● **PROBLEM STATEMENT**: In the entries below, find the lines that contain the word "each" and copy them.

[RECORDS TO USE Boundary: Start]

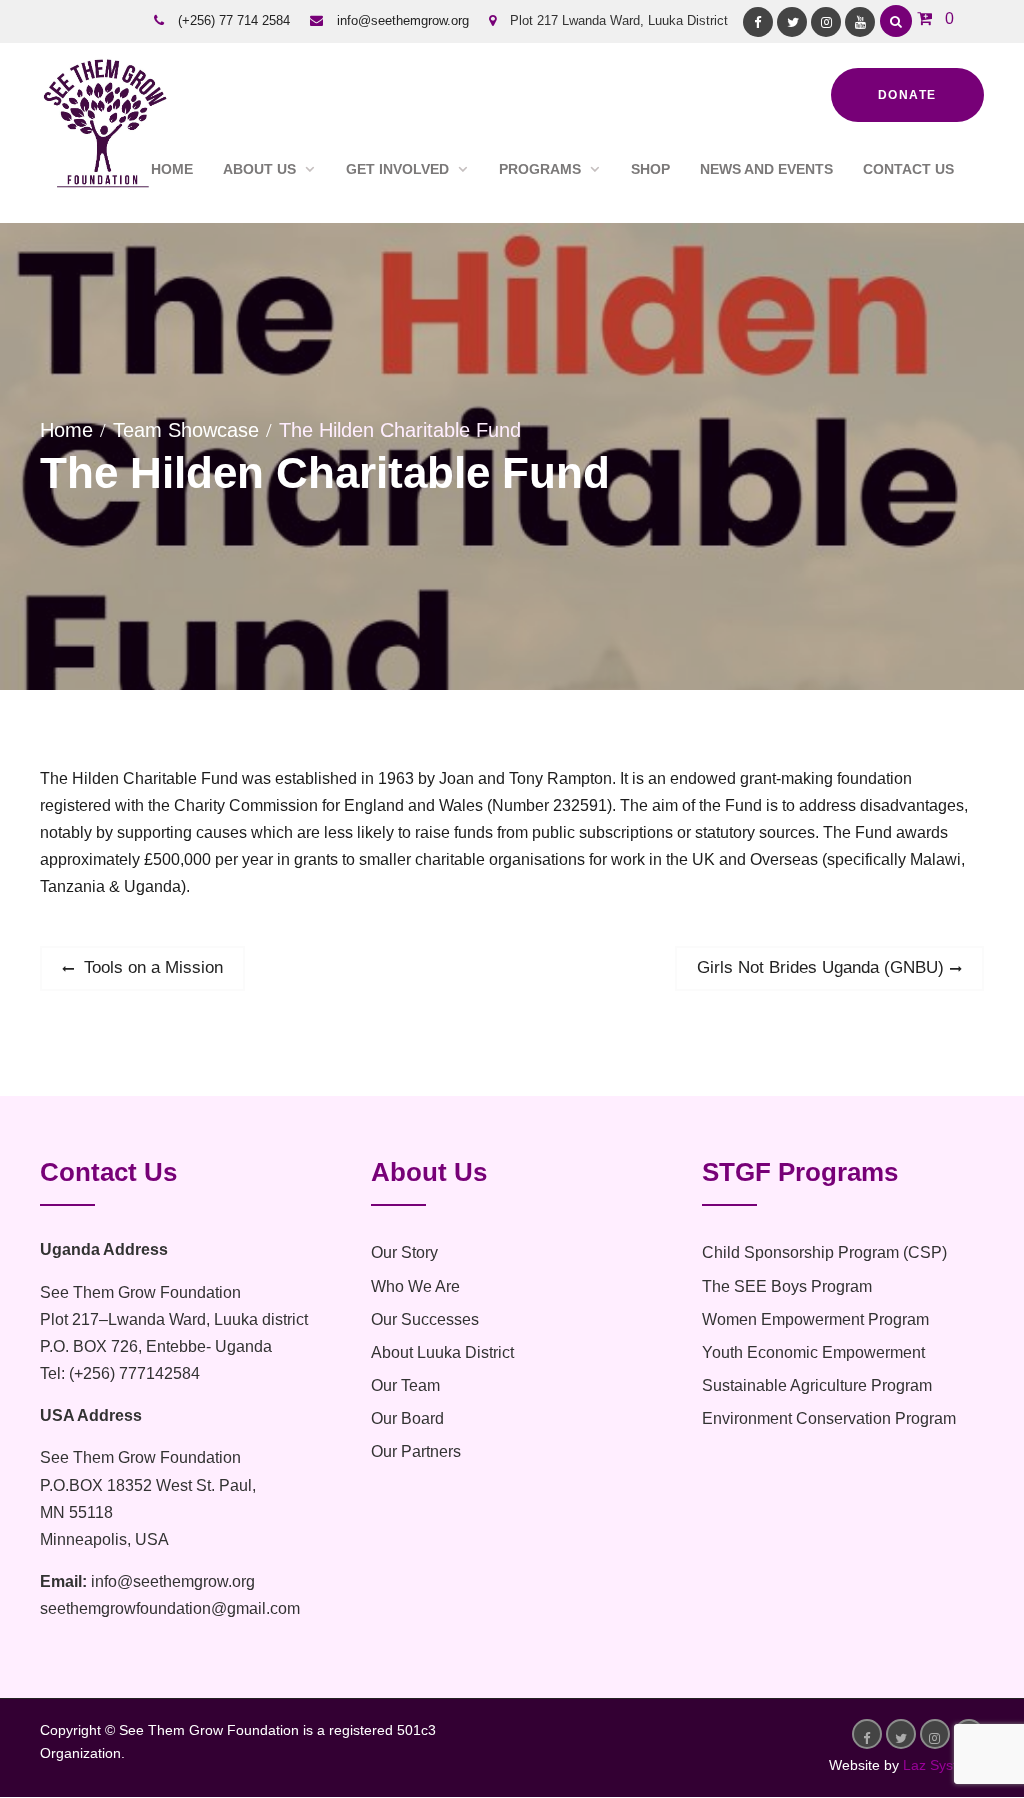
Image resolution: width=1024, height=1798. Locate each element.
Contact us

[RECORDS TO USE Boundary: End]
[RECORDS TO USE Boundary: Start]

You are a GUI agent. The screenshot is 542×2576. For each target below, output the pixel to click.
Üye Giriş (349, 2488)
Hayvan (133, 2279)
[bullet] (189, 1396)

[RECORDS TO USE Boundary: End]

● **ANSWER TO THIS EXERCISE**:
Image resolution: width=1024, height=1798. Locate each element.
You are a GUI agent. The screenshot is 542×2576. For each target below, output the pixel to click.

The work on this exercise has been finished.